Dataset entries

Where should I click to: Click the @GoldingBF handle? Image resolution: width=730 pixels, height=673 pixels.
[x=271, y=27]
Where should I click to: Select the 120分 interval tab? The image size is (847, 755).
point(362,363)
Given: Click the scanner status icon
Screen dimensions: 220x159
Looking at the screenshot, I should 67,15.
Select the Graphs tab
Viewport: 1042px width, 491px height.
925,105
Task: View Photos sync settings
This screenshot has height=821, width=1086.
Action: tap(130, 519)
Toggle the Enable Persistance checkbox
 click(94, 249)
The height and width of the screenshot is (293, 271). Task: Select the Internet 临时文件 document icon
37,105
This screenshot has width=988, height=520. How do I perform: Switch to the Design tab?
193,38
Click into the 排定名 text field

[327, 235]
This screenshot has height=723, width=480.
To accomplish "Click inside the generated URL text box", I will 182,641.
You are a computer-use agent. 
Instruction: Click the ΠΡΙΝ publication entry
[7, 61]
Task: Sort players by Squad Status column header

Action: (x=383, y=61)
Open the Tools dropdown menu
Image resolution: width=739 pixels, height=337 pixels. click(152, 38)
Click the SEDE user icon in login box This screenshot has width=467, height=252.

= HOW TO COMPLETE THIS TASK =
Nothing but the lines from the one with "Click into the 排定名 text field" through the end of the data above should be reproduced, each exactly, both ends included.

= EXERCISE SOLUTION =
Click into the 排定名 text field

[327, 235]
This screenshot has height=723, width=480.
To accomplish "Click inside the generated URL text box", I will 182,641.
You are a computer-use agent. 
Instruction: Click the ΠΡΙΝ publication entry
[7, 61]
Task: Sort players by Squad Status column header

Action: (x=383, y=61)
Open the Tools dropdown menu
Image resolution: width=739 pixels, height=337 pixels. click(152, 38)
Click the SEDE user icon in login box This screenshot has width=467, height=252.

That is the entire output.